● **PASSAGE PROVIDED**
PY2 = version_info[0] == 2  # Running Python 2.x?


#
# ---------------------------
# Maestro Servo Controller
# ---------------------------
#
# Support for the Pololu Maestro line of servo controllers
#
# Steven Jacobs -- Aug 2013
# https://github.com/FRC4564/Maestro/
#
# These functions provide access to many of the Maestro's capabilities using the
# Pololu serial protocol
#
class Controller:
    # When connected via USB, the Maestro creates two virtual serial ports
    # /dev/ttyACM0 for commands and /dev/ttyACM1 for communications.
    # Be sure the Maestro is configured for "USB Dual Port" serial mode.
    # "USB Chained Mode" may work as well, but hasn't been tested.
    #
    # Pololu protocol allows for multiple Maestros to be connected to a single
    # serial port. Each connected device is then indexed by number.
    # This device number defaults to 0x0C (or 12 in decimal), which this module
    # assumes.  If two or more controllers are connected to different serial
    # ports, or you are using a Windows OS, you can provide the tty port.  For
    # example, '/dev/ttyACM2' or for Windows, something like 'COM3'.
    def __init__(self, ttyStr='/dev/ttyACM0', device=0x0c):
        # Open the command port
        self.usb = serial.Serial(ttyStr)
        # Command lead-in and device number are sent for each Pololu serial command.
        self.PololuCmd = chr(0xaa) + chr(device)
        # Track target position for each servo. The function isMoving() will
        # use the Target vs Current servo position to determine if movement is
        # occuring.  Upto 24 servos on a Maestro, (0-23). Targets start at 0.
        self.Targets = [0] * 24
        # Servo minimum and maximum targets can be restricted to protect components.
        self.Mins = [0] * 24
        self.Maxs = [0] * 24

    # Cleanup by closing USB serial port
    def close(self):
        self.usb.close()

    # Send a Pololu command out the serial port
    def sendCmd(self, cmd):
        cmdStr = self.PololuCmd + cmd
        if PY2:
            self.usb.write(cmdStr)
        else:
            self.usb.write(bytes(cmdStr, 'latin-1'))

    # Set channels min and max value range.  Use this as a safety to protect
    # from accidentally moving outside known safe parameters. A setting of 0
    # allows unrestricted movement.
    #
    # ***Note that the Maestro itself is configured to limit the range of servo travel
    # which has precedence over these values.  Use the Maestro Control Center to configure
    # ranges that are saved to the controller.  Use setRange for software controllable ranges.

● **DATASET EXTRACT**
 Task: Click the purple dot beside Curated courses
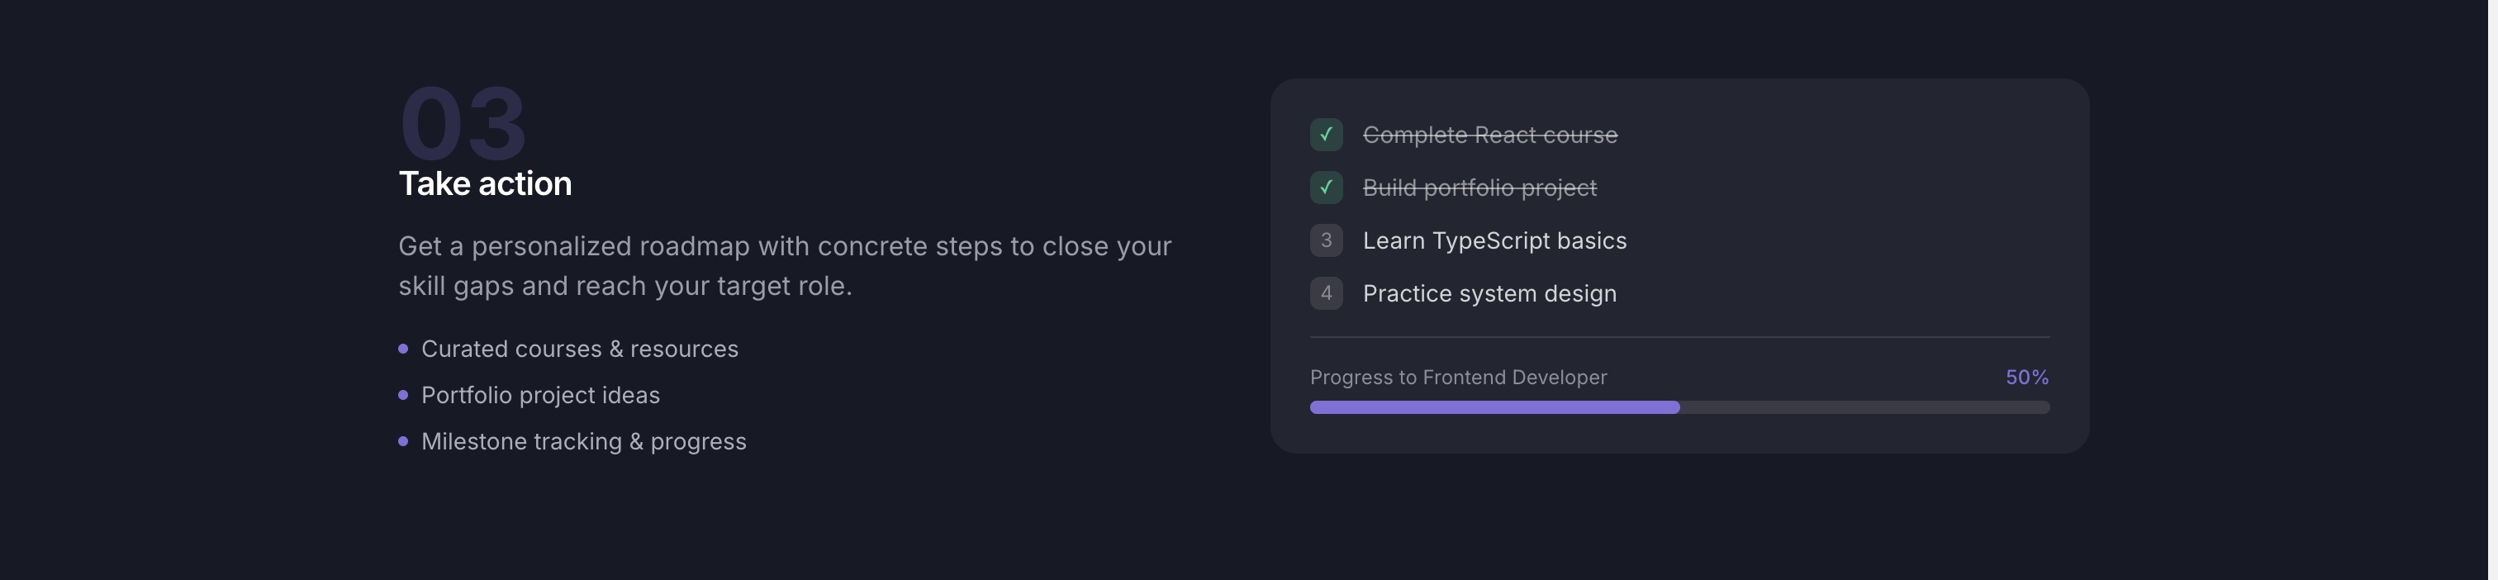403,348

● **SHORT EXERCISE**
Please write what comes next in the Python code for the Maestro servo controller, picking up right after its last line.

● **EXPECTED ANSWER**
    def setRange(self, chan, min, max):
        self.Mins[chan] = min
        self.Maxs[chan] = max

    # Return Minimum channel range value
    def getMin(self, chan):
        return self.Mins[chan]

    # Return Maximum channel range value
    def getMax(self, chan):
        return self.Maxs[chan]

    # Set channel to a specified target value.  Servo will begin moving based
    # on Speed and Acceleration parameters previously set.
    # Target values will be constrained within Min and Max range, if set.
    # For servos, target represents the pulse width in of quarter-microseconds
    # Servo center is at 1500 microseconds, or 6000 quarter-microseconds
    # Typcially valid servo range is 3000 to 9000 quarter-microseconds
    # If channel is configured for digital output, values < 6000 = Low ouput
    def setTarget(self, chan, target):
        # if Min is defined and Target is below, force to Min
        if self.Mins[chan] > 0 and target < self.Mins[chan]:
            target = self.Mins[chan]
        # if Max is defined and Target is above, force to Max
        if self.Maxs[chan] > 0 and target > self.Maxs[chan]:
            target = self.Maxs[chan]
        #
        lsb = target & 0x7f  # 7 bits for least significant byte
        msb = (target >> 7) & 0x7f  # shift 7 and take next 7 bits for msb
        cmd = chr(0x04) + chr(chan) + chr(lsb) + chr(msb)
        self.sendCmd(cmd)
        # Record Target value
        self.Targets[chan] = target

    # Set speed of channel
    # Speed is measured as 0.25microseconds/10milliseconds
    # For the standard 1ms pulse width change to move a servo between extremes, a speed
    # of 1 will take 1 minute, and a speed of 60 would take 1 second.
    # Speed of 0 is unrestricted.
    def setSpeed(self, chan, speed):
        lsb = speed & 0x7f  # 7 bits for least significant byte
        msb = (speed >> 7) & 0x7f  # shift 7 and take next 7 bits for msb
        cmd = chr(0x07) + chr(chan) + chr(lsb) + chr(msb)
        self.sendCmd(cmd)

    # Set acceleration of channel
    # This provide soft starts and finishes when servo moves to target position.
    # Valid values are from 0 to 255. 0=unrestricted, 1 is slowest start.
    # A value of 1 will take the servo about 3s to move between 1ms to 2ms range.
    def setAccel(self, chan, accel):
        lsb = accel & 0x7f  # 7 bits for least significant byte
        msb = (accel >> 7) & 0x7f  # shift 7 and take next 7 bits for msb
        cmd = chr(0x09) + chr(chan) + chr(lsb) + chr(msb)
        self.sendCmd(cmd)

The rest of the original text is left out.